Travis d’Arnaud, despite being written off by people unfamiliar with the concept of “small sample size,” has a good arm and an unfussy swing that ought to keep him out of Ikean trouble as a hitter. He collected two hits and saw an atom ball go for naught, which might help him relax at the plate and realize that he’s here to stay, upside-down “p” and all.
Lucas Duda didn’t kill himself at first.
Beyond that, I got nothing. Justin Turner grabbed at his hamstring and departed for some to-be-determined measure of time (could be a few days, could be forever), thereby depriving us of our best hitter.
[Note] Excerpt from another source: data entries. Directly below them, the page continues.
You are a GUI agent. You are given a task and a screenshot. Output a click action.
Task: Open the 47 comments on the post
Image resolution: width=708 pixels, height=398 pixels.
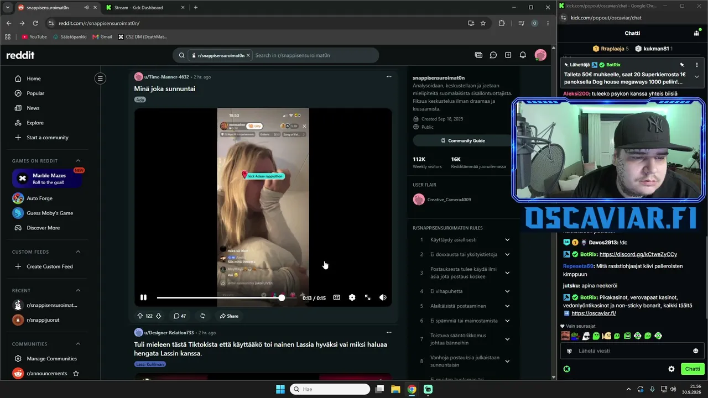pyautogui.click(x=180, y=316)
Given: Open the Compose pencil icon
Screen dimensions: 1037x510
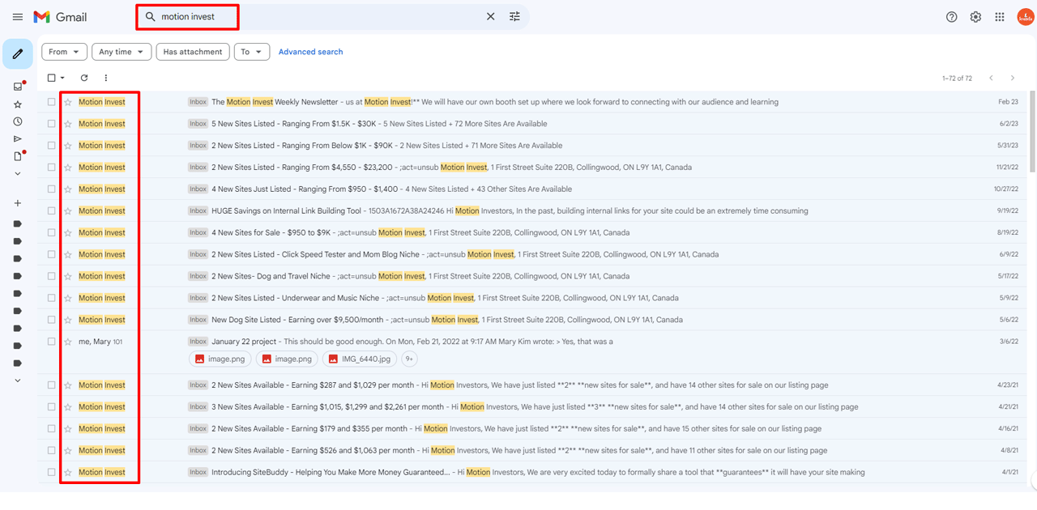Looking at the screenshot, I should click(18, 52).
I find myself writing that, somehow, with equal doses of sincerity and snark: Turner’s been on a nice roll and has grown on me as a useful, level-headed player, but he’s still Justin Turner, and the fact that he’s our best hitter right now says a lot about the current state of affairs at Citi Field.
As this strange season nears its strange conclusion, it may be that the adventures of den Dekker and d’Arnaud and d-Uda mean more than we might think. The September when den Dekker and d’Arnaud found their footing and Duda gained confidence after being freed of the outfield may prove to be time well spent next spring. If so, those fleeting memories of good things may be more important than the bad — the heinous Jayson Werth blasting balls all over Flushing [1] on an off-night for Dillon Gee and the doleful sight of crowds that have shrunk to the Party City Deck, Cuppy and some rounding error of fans scattered elsewhere. (They’re more like gatherings.)
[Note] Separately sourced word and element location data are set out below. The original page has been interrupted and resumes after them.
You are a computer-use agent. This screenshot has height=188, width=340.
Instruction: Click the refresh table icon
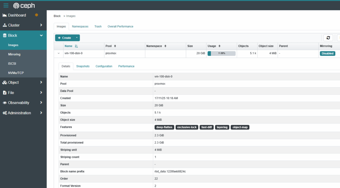click(328, 38)
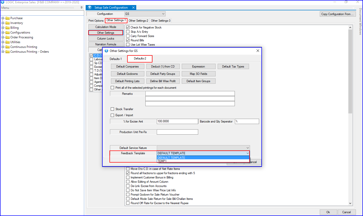Click the Order Processing folder icon
Image resolution: width=363 pixels, height=216 pixels.
8,37
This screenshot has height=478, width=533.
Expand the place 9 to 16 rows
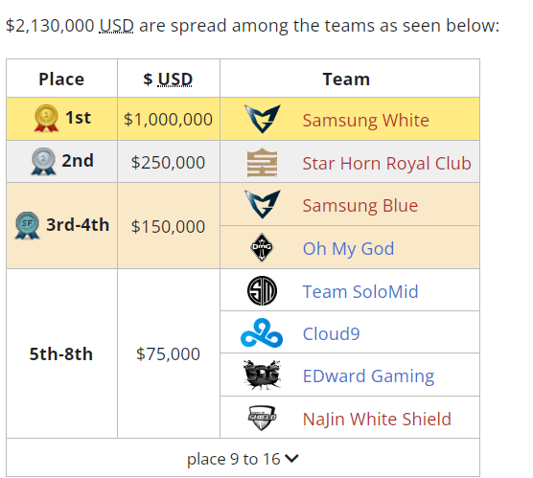coord(243,459)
Or perhaps that’s the optimist in me, gazing at the glass, smiling and declaring it one-eighth full.
I’d say you be the judge, but it’s too early for a ruling — which is why this is all so strange. Ask me after this offseason, when we should have a better sense of what money will or won’t have been made available. Ask me when Matt Harvey returns. Ask me next September, when perhaps losing a utility infielder won’t feel like yet another body blow. Ask me next time we’re relevant with fall in the air.
Just don’t ask me when that will be.